The immunodeficiency disease: (CVID) severely compromises a person's ability to produce immunoglobulin (Ig) G antibodies (IgG), making them extremely vulnerable to infectious diseases. Early detection of CVID in this population can save lives.

Surface Plasmon Resonance (SPR) was able to detect differences in antibody characterization between CVID patients and a group of healthy control subjects. More conventional methods, such as micro-typing, did not. SPR's sensitivity, reproducibility and label-free technology gives clinicians a chance for early detection of diseases such as CVID; thus significantly improving clinical outcomes.

CVID is a heterogeneous illness summarized by deficiencies in antibody production. Patients with CVID have reduced serum levels of IgG, IgA and IgM and lack the ability to form new, high affinity antibodies to new antigens upon exposure to vaccination or infection. CVID patients also lack the ability of affinity maturation, meaning the antibodies they do produce also have low affinity compared to healthy antibody responses. Patients with untreated CVID can develop severe infections, autoimmune diseases and cancer. Therefore, early detection and initiation of a therapeutic plan is essential for long-term health. SPR's ability to quickly detect antibody levels as well as affinity binding of the antibodies makes it an ideal diagnostic tool.

Current diagnosis criteria include a history of repeated infections even after vaccination. Gene sequencing, radial immunodiffusion assay and T/B cell functional assays are among the tests administered. Due to the heterogeneity of the disease, with over 13 variations depending on particular gene mutations or immune phenotype presentation, current testing is laborious, costly and often requires weeks for test results to get back to patients.

Scientists using SPR technology are able to accurately and quickly analyze CVID patient serum antibodies for affinity abnormalities against immobilized synthetic blood group antigens A and B trisaccharides.
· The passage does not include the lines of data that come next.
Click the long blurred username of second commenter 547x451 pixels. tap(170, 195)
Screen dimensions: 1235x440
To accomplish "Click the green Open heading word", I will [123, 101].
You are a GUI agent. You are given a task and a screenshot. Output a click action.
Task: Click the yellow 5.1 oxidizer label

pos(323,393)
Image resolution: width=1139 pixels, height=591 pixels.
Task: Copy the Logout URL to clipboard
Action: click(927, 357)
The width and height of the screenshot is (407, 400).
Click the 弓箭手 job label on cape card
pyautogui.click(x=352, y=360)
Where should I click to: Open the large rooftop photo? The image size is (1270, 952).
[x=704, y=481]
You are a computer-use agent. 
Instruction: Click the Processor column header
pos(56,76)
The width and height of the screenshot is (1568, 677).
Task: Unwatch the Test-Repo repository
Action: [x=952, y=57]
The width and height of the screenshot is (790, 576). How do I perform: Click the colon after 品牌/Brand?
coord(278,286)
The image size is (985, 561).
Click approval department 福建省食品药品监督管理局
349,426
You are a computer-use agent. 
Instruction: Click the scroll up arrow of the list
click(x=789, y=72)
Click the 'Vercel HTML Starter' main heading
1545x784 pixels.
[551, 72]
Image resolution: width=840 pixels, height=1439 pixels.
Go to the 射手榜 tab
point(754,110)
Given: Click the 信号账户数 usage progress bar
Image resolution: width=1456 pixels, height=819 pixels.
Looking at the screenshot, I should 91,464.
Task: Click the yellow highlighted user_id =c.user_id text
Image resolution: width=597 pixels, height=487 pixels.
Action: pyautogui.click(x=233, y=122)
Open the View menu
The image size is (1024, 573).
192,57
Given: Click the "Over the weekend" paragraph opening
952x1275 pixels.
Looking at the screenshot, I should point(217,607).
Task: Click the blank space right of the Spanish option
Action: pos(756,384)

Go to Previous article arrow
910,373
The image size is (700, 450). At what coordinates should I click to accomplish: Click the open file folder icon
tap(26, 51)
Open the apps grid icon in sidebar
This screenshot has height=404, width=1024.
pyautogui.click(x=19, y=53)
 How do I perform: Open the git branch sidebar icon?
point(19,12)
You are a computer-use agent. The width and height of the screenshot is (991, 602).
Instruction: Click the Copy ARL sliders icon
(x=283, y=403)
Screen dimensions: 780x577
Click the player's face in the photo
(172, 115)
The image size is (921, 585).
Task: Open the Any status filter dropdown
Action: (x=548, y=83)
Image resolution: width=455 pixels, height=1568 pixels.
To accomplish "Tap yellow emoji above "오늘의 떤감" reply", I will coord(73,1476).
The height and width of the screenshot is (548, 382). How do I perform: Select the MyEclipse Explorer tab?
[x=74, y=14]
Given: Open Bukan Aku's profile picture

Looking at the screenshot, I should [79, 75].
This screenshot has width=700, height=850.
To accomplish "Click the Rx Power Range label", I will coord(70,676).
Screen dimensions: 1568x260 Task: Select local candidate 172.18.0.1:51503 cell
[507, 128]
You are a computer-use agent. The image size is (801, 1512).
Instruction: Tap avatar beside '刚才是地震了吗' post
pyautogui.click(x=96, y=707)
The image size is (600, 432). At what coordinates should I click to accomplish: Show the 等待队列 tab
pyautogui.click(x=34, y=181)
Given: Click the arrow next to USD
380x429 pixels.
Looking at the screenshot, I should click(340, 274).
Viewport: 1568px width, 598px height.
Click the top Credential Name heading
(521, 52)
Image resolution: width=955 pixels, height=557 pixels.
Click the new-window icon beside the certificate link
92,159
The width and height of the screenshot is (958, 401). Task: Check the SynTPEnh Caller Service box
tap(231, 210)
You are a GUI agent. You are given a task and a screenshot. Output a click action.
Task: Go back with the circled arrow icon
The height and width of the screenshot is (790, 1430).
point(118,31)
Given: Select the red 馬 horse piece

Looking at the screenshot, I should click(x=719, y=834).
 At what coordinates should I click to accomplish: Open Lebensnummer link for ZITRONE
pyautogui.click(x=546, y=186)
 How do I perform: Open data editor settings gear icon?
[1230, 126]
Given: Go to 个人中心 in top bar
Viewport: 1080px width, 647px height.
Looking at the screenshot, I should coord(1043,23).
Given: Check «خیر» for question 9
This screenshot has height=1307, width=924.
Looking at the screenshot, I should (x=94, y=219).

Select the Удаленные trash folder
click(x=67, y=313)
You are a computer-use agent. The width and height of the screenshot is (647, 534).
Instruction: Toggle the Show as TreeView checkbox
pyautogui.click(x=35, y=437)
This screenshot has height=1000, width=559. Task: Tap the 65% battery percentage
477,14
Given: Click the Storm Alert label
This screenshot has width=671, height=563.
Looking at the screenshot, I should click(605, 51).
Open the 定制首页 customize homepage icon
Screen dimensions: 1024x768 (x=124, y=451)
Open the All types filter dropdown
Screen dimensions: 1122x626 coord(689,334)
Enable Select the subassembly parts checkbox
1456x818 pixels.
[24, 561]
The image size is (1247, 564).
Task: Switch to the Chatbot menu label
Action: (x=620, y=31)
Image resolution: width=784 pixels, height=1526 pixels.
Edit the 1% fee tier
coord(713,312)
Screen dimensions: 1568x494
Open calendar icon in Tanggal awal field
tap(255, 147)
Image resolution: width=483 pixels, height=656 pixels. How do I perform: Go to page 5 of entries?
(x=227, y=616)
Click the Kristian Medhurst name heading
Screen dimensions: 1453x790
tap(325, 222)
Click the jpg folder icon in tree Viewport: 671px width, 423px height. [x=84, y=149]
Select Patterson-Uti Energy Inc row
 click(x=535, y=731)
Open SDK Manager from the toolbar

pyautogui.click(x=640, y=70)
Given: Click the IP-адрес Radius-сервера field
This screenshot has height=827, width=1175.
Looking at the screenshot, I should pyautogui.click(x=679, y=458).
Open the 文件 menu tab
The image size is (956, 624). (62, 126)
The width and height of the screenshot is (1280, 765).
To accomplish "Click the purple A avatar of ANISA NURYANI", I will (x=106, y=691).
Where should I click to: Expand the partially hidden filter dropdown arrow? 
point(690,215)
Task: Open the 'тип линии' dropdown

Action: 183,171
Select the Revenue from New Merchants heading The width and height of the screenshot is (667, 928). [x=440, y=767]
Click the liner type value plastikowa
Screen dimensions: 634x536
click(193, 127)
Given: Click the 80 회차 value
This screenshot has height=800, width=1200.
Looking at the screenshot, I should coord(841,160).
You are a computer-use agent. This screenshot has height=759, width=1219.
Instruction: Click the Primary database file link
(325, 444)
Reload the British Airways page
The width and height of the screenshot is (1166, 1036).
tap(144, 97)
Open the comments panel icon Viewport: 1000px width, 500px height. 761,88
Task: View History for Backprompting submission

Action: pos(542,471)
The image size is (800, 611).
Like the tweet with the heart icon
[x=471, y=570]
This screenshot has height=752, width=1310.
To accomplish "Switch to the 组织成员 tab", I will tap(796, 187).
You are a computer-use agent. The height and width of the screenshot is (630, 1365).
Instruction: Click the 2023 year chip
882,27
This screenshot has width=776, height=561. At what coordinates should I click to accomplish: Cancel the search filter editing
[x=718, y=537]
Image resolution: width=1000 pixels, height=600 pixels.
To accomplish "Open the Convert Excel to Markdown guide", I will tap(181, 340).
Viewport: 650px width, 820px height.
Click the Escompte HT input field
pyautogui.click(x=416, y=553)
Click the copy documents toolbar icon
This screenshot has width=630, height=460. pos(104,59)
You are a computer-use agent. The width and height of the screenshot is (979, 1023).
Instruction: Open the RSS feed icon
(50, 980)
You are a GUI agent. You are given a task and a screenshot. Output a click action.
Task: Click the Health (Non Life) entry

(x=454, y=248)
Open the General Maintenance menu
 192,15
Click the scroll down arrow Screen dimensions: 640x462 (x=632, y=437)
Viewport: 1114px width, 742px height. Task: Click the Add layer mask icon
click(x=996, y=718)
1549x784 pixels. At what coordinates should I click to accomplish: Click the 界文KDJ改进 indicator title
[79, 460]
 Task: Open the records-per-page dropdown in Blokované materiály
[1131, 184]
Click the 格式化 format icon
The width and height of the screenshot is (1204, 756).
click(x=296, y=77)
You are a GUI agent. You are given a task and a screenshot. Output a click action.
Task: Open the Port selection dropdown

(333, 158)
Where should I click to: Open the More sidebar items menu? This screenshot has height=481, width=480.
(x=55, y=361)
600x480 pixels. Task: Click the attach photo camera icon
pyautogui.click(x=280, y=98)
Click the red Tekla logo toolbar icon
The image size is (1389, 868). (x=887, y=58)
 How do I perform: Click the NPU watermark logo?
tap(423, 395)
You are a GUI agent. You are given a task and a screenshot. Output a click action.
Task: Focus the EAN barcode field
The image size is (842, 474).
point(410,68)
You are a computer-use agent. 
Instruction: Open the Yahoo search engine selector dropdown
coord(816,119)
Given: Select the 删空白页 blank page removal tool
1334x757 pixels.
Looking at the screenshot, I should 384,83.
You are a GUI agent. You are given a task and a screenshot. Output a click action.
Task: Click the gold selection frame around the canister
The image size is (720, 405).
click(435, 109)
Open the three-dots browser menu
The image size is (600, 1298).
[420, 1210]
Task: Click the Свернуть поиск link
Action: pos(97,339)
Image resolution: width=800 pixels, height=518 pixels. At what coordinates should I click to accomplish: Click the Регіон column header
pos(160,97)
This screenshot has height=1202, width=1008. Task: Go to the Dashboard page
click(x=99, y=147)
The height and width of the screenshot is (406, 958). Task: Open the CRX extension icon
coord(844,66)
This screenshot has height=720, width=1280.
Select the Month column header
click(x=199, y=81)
This test can quickly determine whether the patient has abnormalities in their antibody production and can allow the immediate initiation of immunoglobulin replacement therapy before more severe disease sets in. Ideally, once the patient is stabilized, further testing can be done using gene sequencing to determine the exact nature of their particular CVID presentation; which can include - but is not limited to - a mutation in theTNFRSF13B orTACI genes, or IL-21 deficiency.

SPR technology gives clinicians and researchers several advantages over other testing methodologies. SPR testing can be conducted onsite, which expedites results to anxious patients. SPR is label-free, so this significantly reduces costs for additional reagents. It also reduces patient discomfort because a smaller sample size is required.

SPR can be included in the core pathology facility run by the hospital/clinic administration. Further economies can be realized by sharing equipment with different departments. Both patients and clinicians will appreciate the high sensitivity and reproducability of SPR technology.

The clinical application of SPR to detect defects in antibody formation is an important development in the quick and accurate diagnosis of CVID. SPR analysis can help diagnose specific antibody deficiencies in cases of CVID, which is a complex, heterogeneous immunodeficiency.

The developing immune system of young children makes them particularly susceptible to severe infection. As an immunosuppressive, a diagnosis of CVID contraindicates immunization. SPR’s ability to facilitate early diagnosis will help prevent future infections and, possibly, the development of autoimmune disease.